[Extracted data — start]

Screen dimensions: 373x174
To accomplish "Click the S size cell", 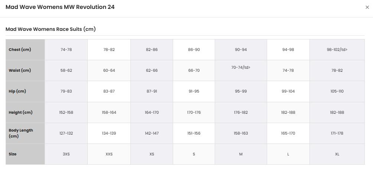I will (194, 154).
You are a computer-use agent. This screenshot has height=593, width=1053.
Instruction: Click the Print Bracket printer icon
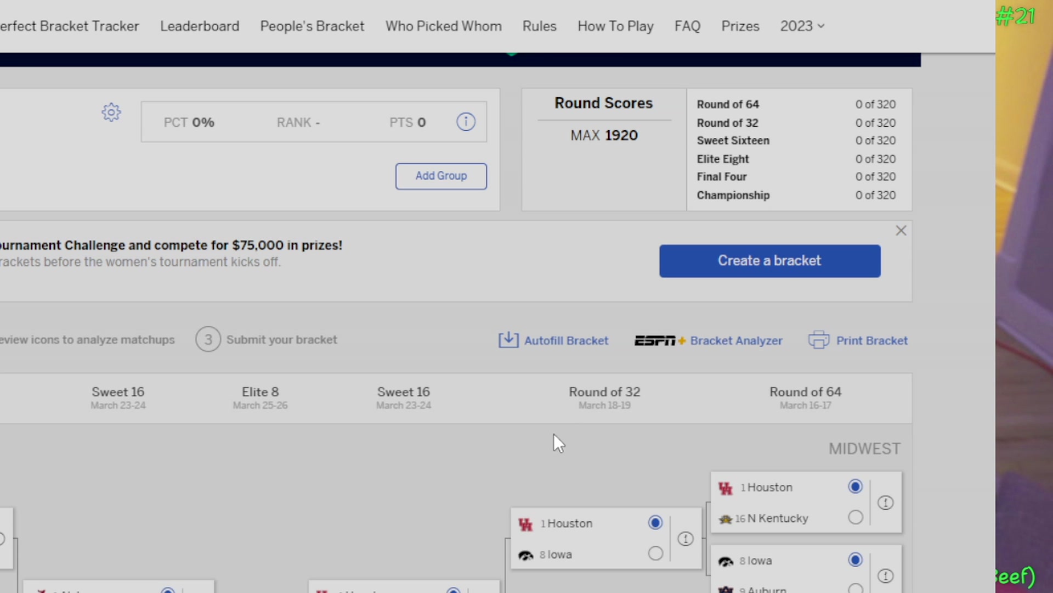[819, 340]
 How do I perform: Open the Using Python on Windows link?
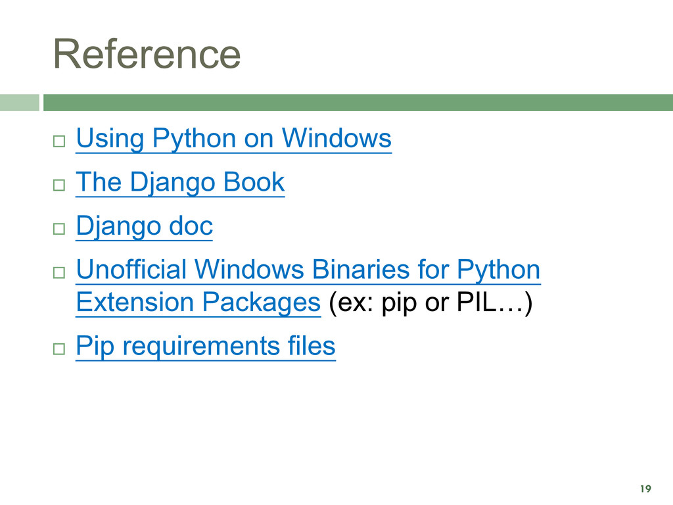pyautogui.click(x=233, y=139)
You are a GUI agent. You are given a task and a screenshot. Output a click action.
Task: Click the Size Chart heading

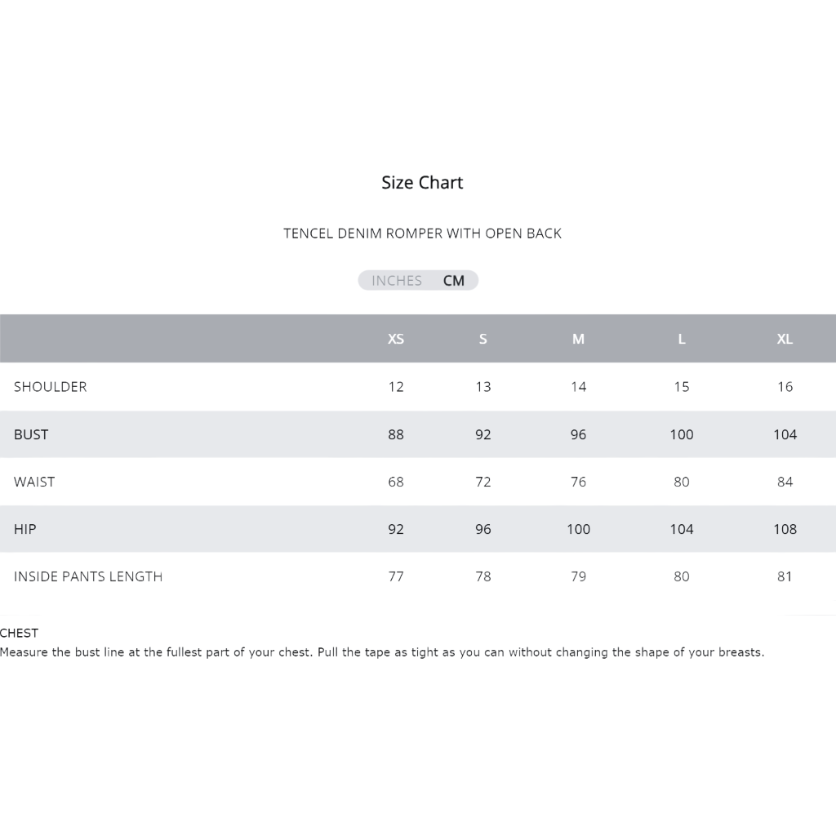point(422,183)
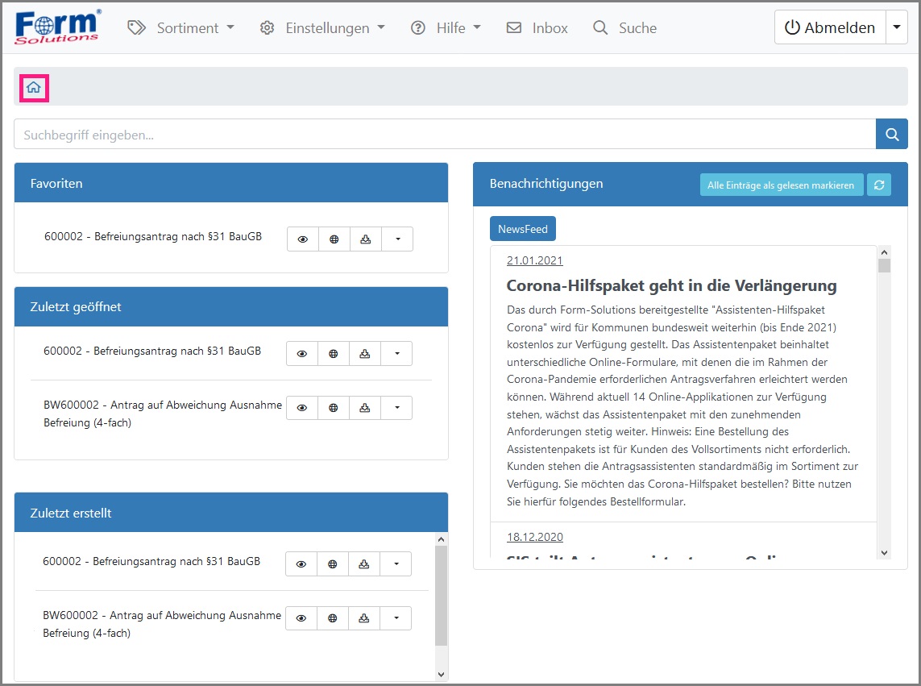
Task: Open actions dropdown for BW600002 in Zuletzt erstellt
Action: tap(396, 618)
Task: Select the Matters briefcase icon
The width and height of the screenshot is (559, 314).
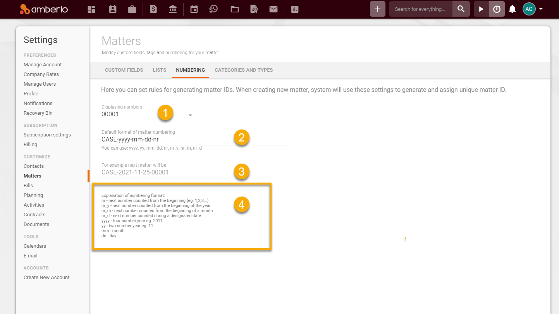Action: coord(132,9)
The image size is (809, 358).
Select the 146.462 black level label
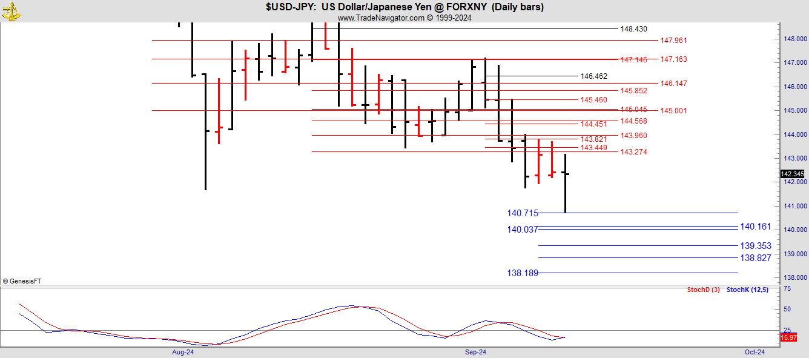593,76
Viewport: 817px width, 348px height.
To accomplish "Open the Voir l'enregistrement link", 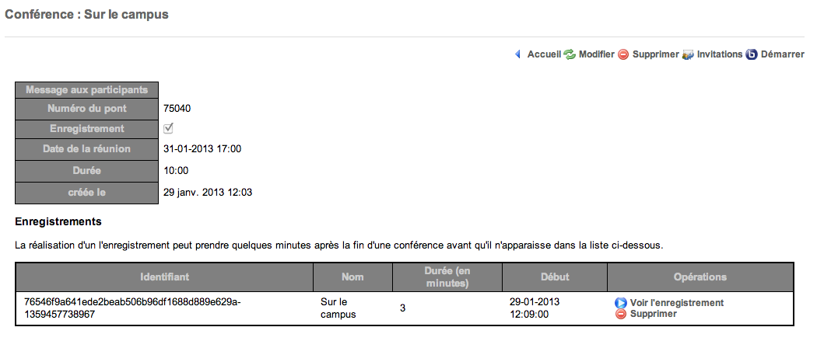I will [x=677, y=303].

[Extracted data — finish]
[Extracted data — start]

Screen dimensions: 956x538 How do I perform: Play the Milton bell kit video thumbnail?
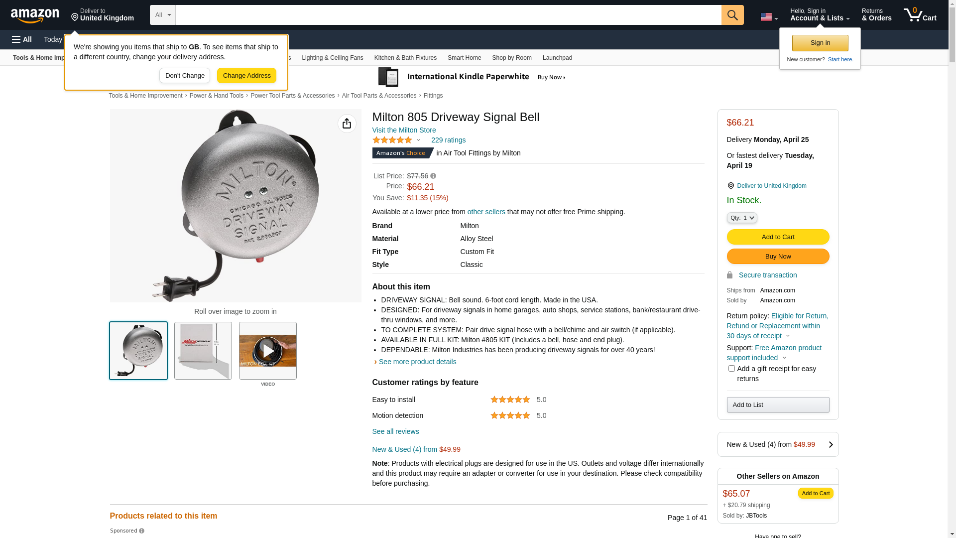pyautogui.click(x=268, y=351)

[Extracted data — finish]

> Try it
Look above for the line containing "You are a computer-use", then write out every line from there down to the line containing "You are a GUI", that line included, with no pictures.

> Your response
You are a computer-use agent. This screenshot has height=593, width=1053.
Instruction: Click the Print Bracket printer icon
[819, 340]
 How do I perform: Open the Using Python on Windows link?
pyautogui.click(x=233, y=139)
You are a GUI agent. You are given a task and a screenshot. Output a click action.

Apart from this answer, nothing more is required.